RECORDS PROVIDED START

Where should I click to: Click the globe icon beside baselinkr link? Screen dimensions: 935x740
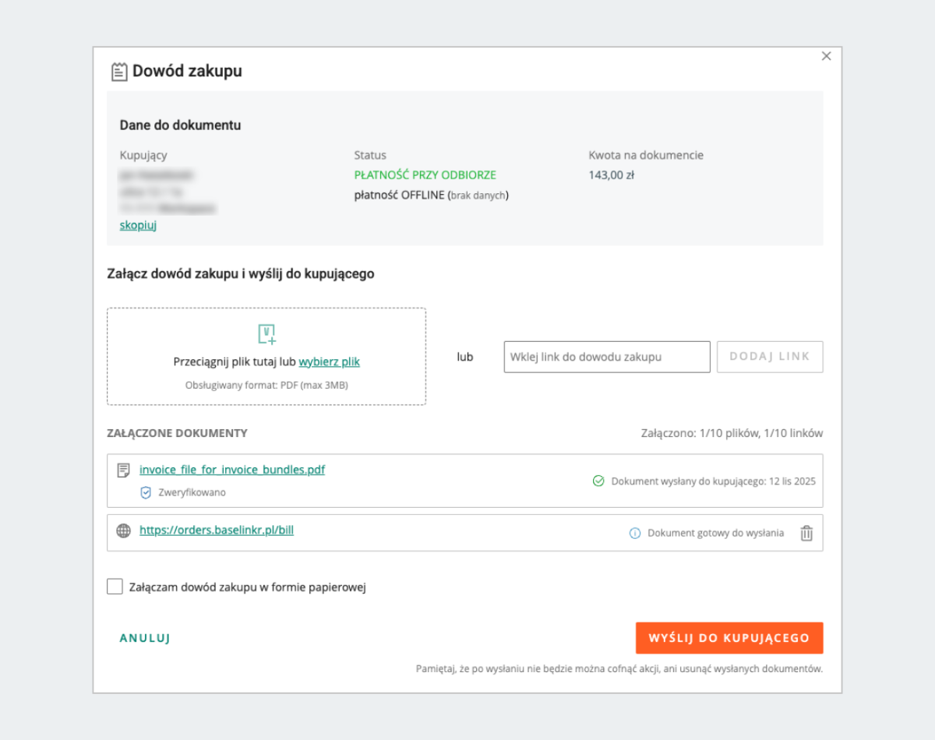(123, 531)
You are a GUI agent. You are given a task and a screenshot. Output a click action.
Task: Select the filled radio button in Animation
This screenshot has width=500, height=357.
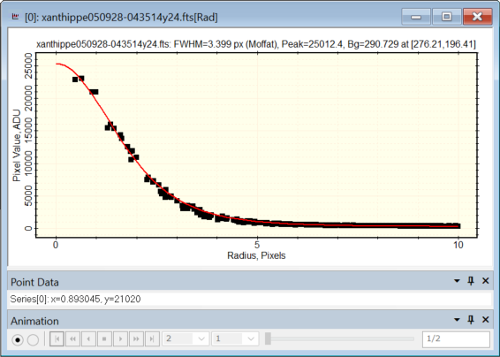[x=18, y=340]
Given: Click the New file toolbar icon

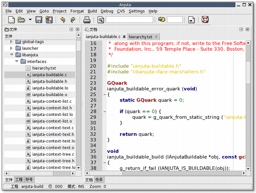Looking at the screenshot, I should click(11, 20).
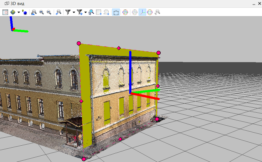
Task: Click the zoom to extents magnifier icon
Action: 34,12
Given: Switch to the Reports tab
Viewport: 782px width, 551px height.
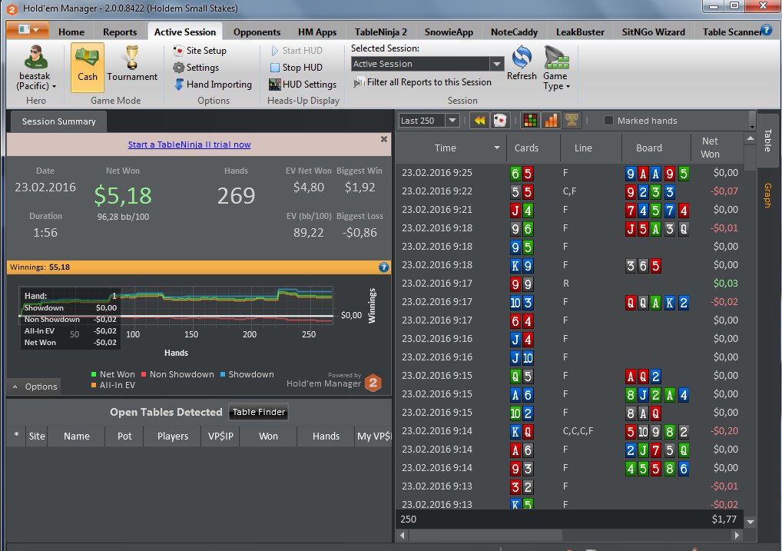Looking at the screenshot, I should pyautogui.click(x=120, y=32).
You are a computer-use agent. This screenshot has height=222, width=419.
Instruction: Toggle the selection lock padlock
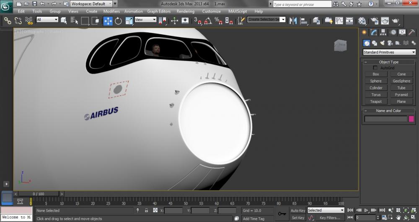pos(146,210)
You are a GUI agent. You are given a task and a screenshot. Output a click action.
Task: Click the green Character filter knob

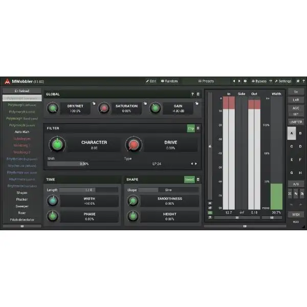(58, 145)
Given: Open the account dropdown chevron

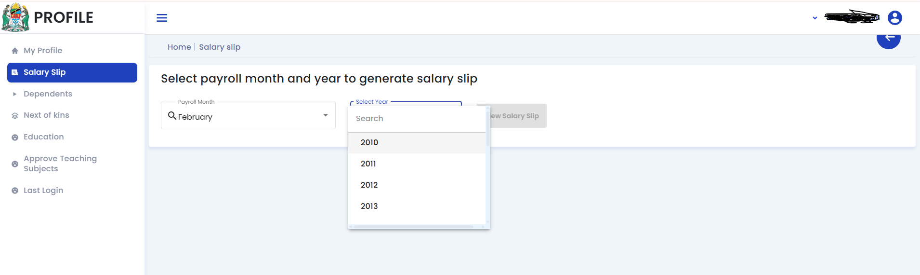Looking at the screenshot, I should click(815, 18).
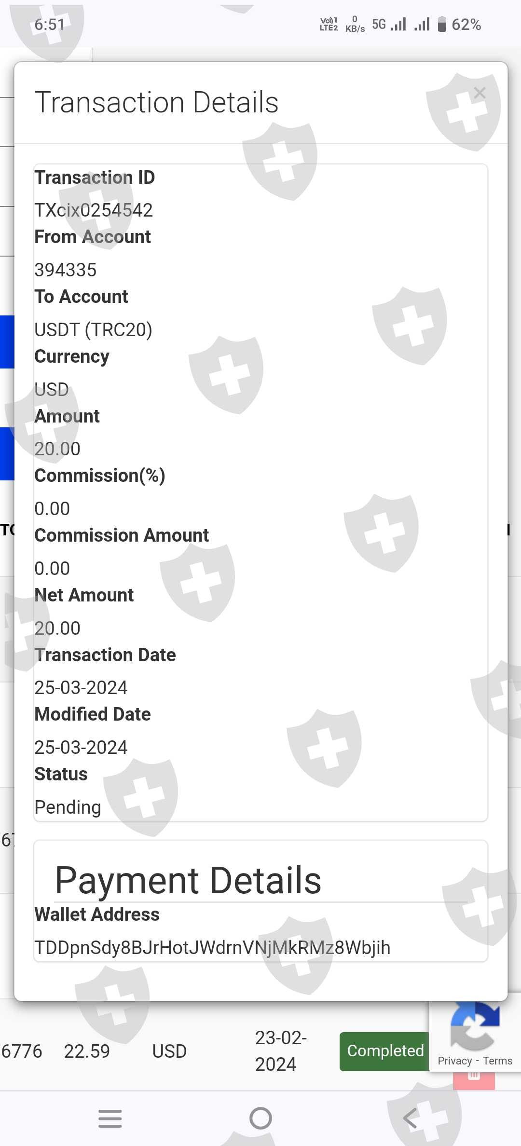Open the reCAPTCHA Terms link
The width and height of the screenshot is (521, 1146).
coord(497,1061)
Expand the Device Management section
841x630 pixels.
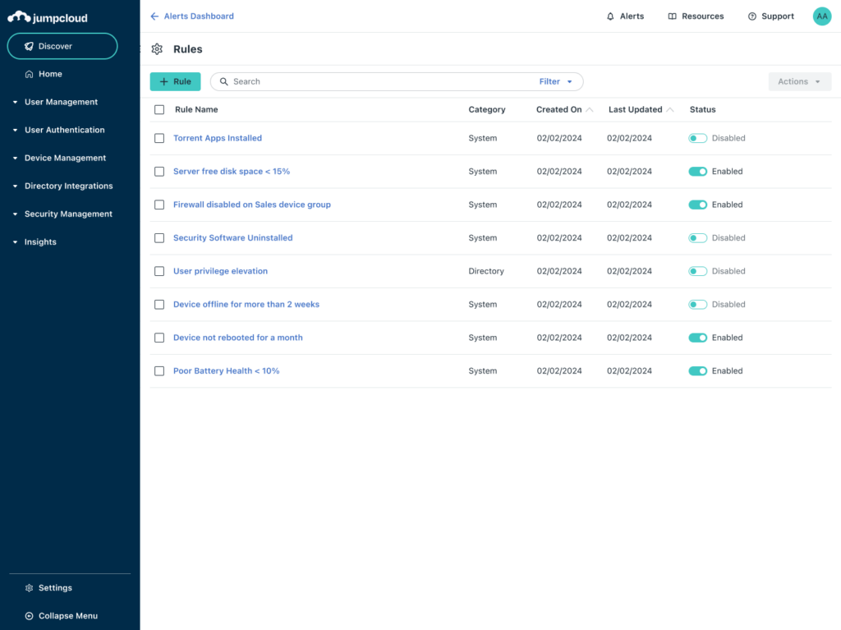click(65, 158)
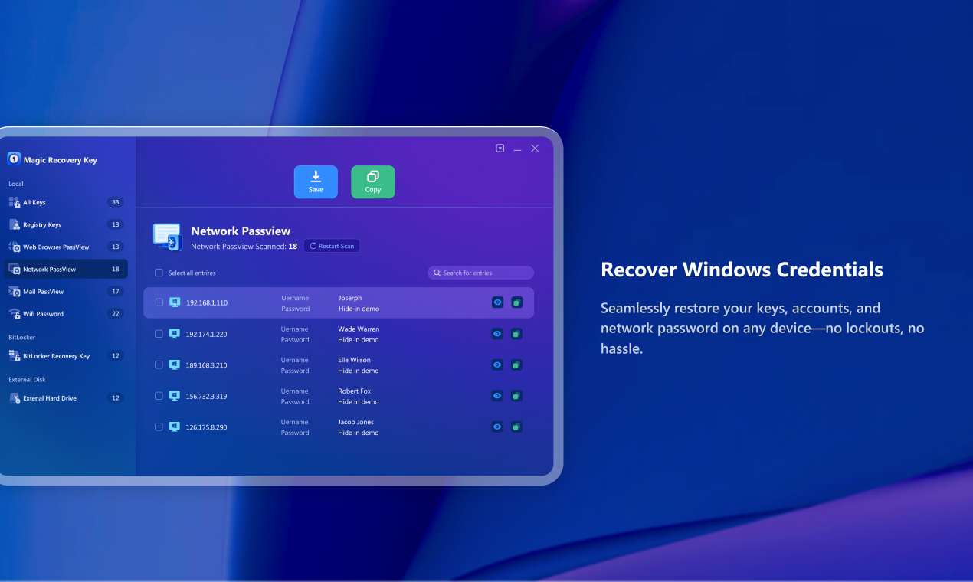The width and height of the screenshot is (973, 582).
Task: Show Elle Wilson's hidden password
Action: click(x=497, y=365)
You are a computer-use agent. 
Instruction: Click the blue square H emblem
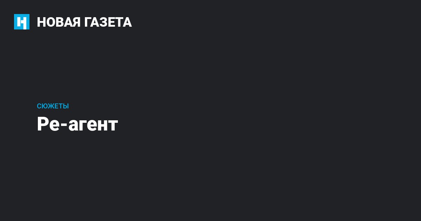coord(22,22)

RECORDS PROVIDED END

PROBLEM TO WORK ON: Leaving out the pictures, repeat all the entries exactly as they stand.

SOLUTION:
Where should I click to: Click the globe icon beside baselinkr link? Screen dimensions: 935x740
(123, 531)
You are a GUI agent. You are given a task and a screenshot. Output a click action.
Task: Select the filled radio button in Animation
This screenshot has width=500, height=357.
[x=18, y=340]
Given: Click the New file toolbar icon

Looking at the screenshot, I should click(11, 20).
Task: Click the zoom to extents magnifier icon
Action: 34,12
Given: Switch to the Reports tab
Viewport: 782px width, 551px height.
Looking at the screenshot, I should pyautogui.click(x=120, y=32).
You are a computer-use agent. This screenshot has height=222, width=419.
Instruction: Toggle the selection lock padlock
pos(146,210)
You are a GUI agent. You are given a task and a screenshot. Output a click action.
Task: Click the green Character filter knob

(58, 145)
Given: Open the account dropdown chevron

Looking at the screenshot, I should click(815, 18).
Open the reCAPTCHA Terms link
The width and height of the screenshot is (521, 1146).
coord(497,1061)
Expand the Device Management section
841x630 pixels.
click(65, 158)
The width and height of the screenshot is (973, 582).
Task: Show Elle Wilson's hidden password
Action: click(x=497, y=365)
You are a computer-use agent. 
Instruction: Click the blue square H emblem
coord(22,22)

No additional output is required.